In April Animal Farm was proclaimed a Republic, and it became necessary to elect a President. There was only one candidate. Napoleon, who was elected unanimously. On the same day it was given out that fresh documents had been discovered which revealed further details about Snowball's complicity with Jones. It now appeared that Snowball had not, as the animals had previously imagined, merely attempted to lose the Battle of the Cowshed by means of a stratagem, but had been openly fighting on Jones's side. In fact it was he who had actually been the leader of the human forces, and had charged into battle with the words ‘Long live Humanity!’ on his lips. The wounds on Snowball's back, which a few of the animals still remembered to have seen, had been inflicted by Napoleon's teeth.

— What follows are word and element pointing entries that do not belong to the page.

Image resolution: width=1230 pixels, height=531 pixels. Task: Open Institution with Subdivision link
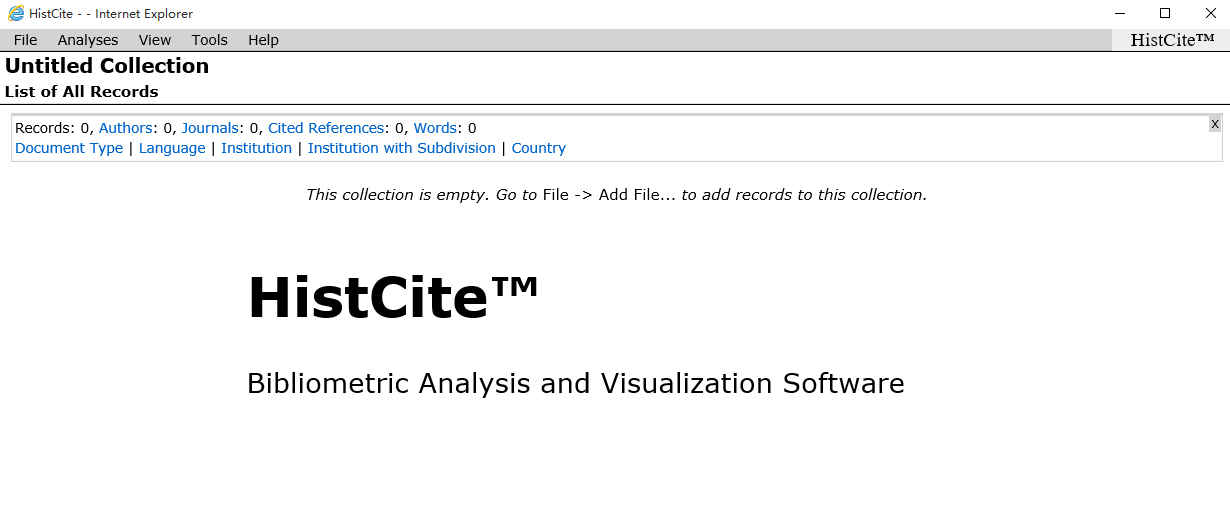point(402,148)
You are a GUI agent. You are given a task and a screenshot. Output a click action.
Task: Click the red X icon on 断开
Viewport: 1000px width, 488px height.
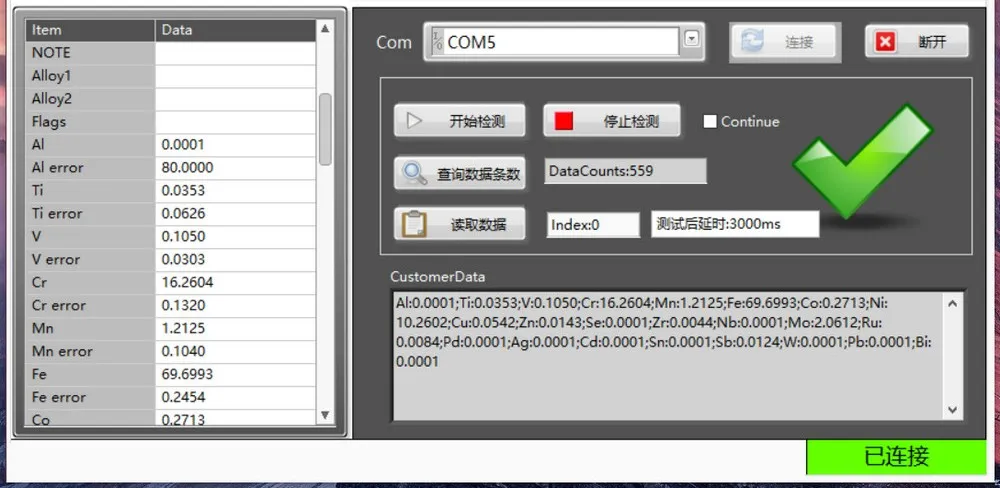886,42
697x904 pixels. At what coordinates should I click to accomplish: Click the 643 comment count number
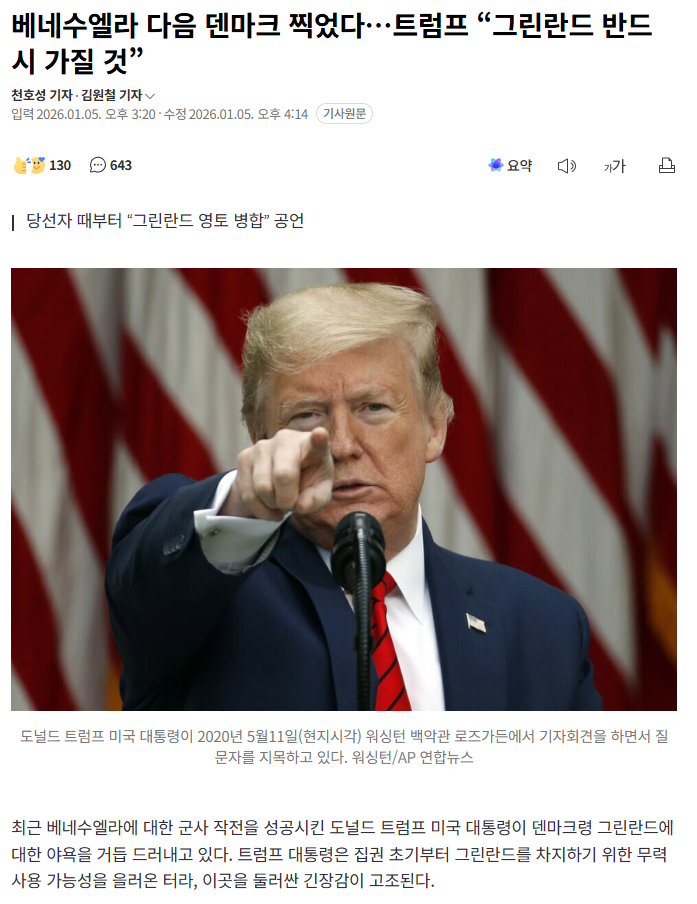(121, 165)
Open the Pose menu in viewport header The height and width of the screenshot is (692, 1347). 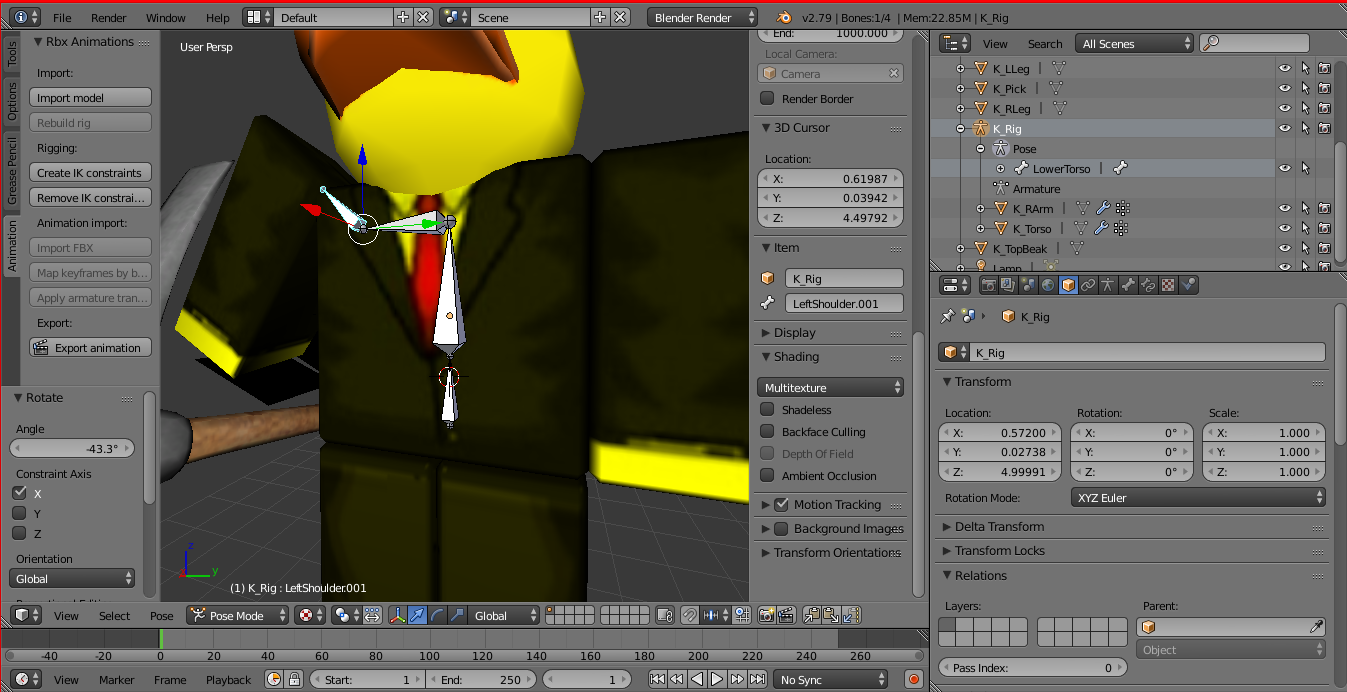(161, 616)
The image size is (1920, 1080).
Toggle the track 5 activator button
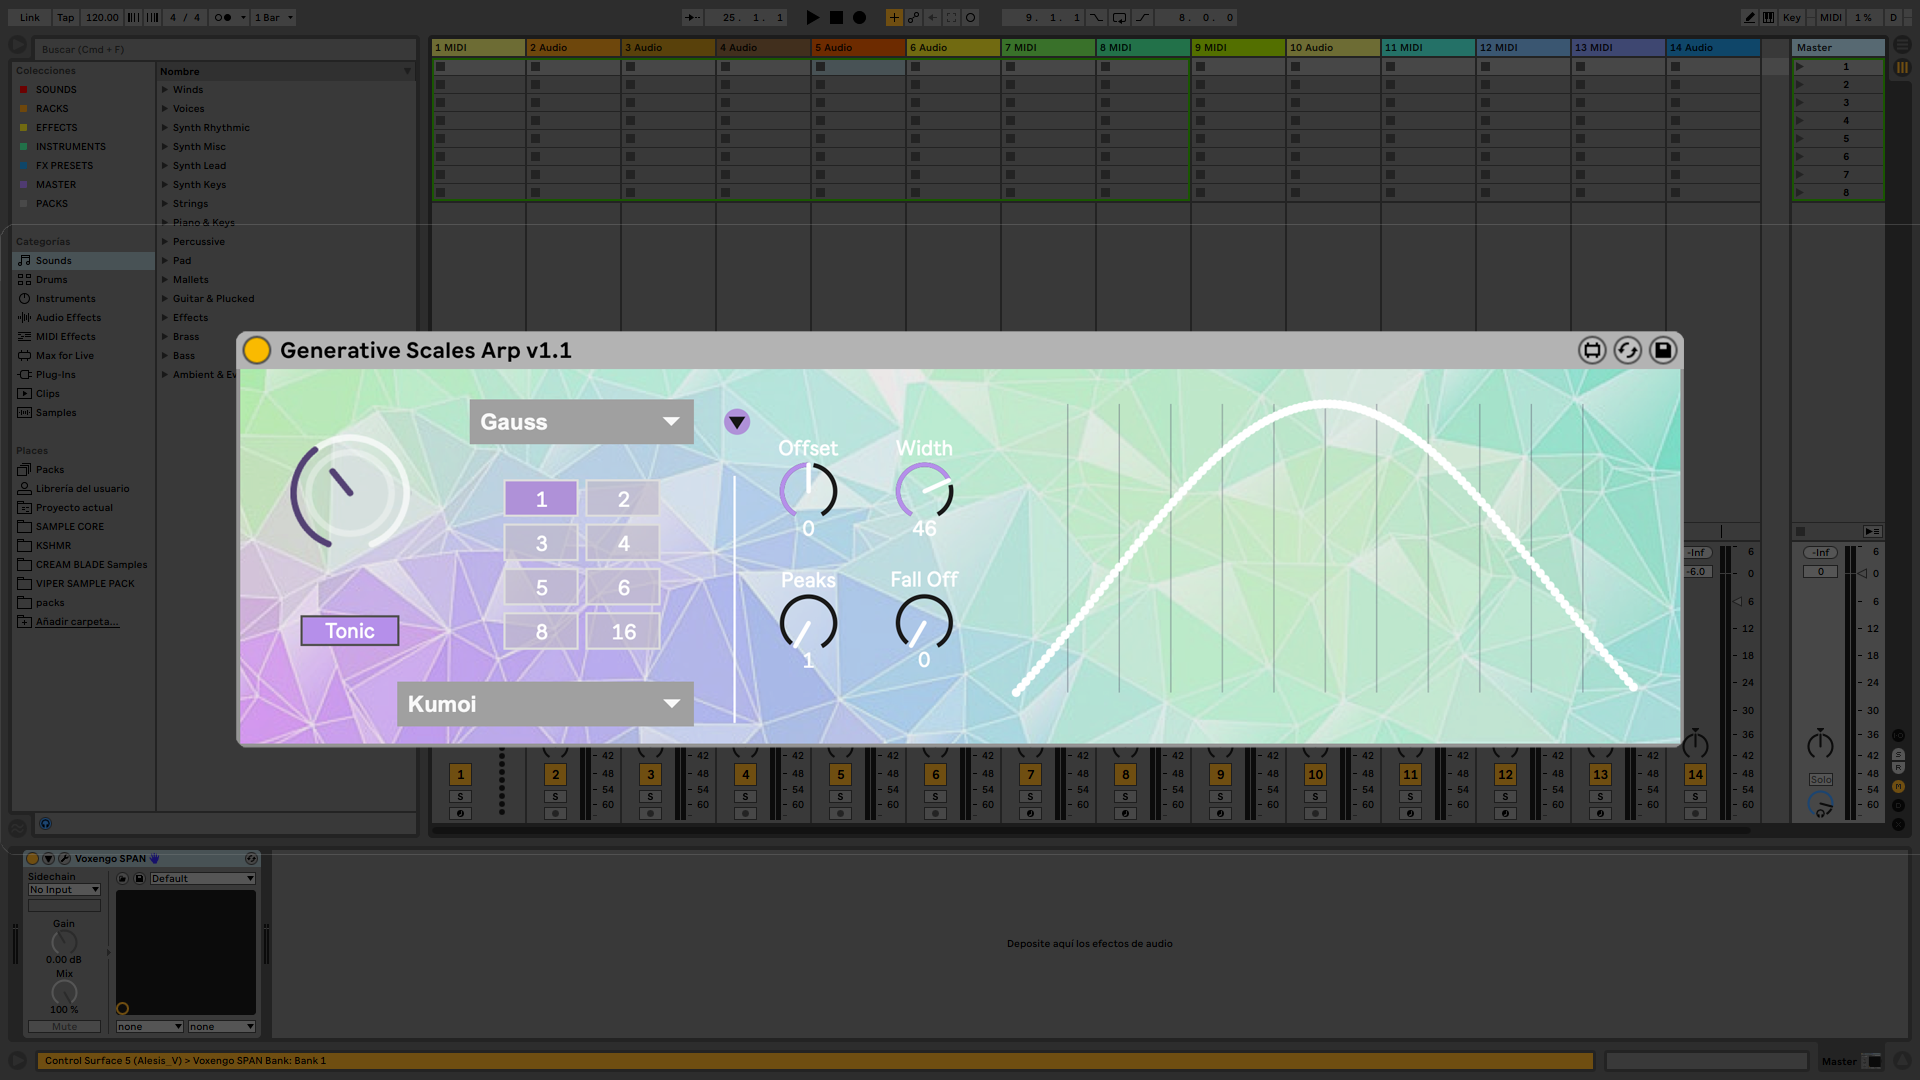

In the middle of the summer Moses the raven suddenly reappeared on the farm, after an absence of several years. He was quite unchanged, still did no work, and talked in the same strain as ever about Sugarcandy Mountain. He would perch on a stump, flap his black wings, and talk by the hour to anyone who would listen. ‘Up there, comrades,’ he would say solemnly, pointing to the sky with his large beak – ‘up there, just on the other side of that dark cloud that you can see-there it lies, Sugarcandy Mountain, that happy country where we poor animals shall rest for ever from our labours!’ He even claimed to have been there on one of his higher flights, and to have seen the everlasting fields of clover and the linseed cake and lump sugar growing on the hedges. Many of the animals believed him. Their lives now, they reasoned, were hungry and laborious; was it not right and just that a better world should exist somewhere else? A thing that was difficult to determine was the attitude of the pigs towards Moses. They all declared contemptuously that his stories about Sugarcandy Mountain were lies, and yet they allowed him to remain on the farm, not working, with an allowance of a gill of beer a day.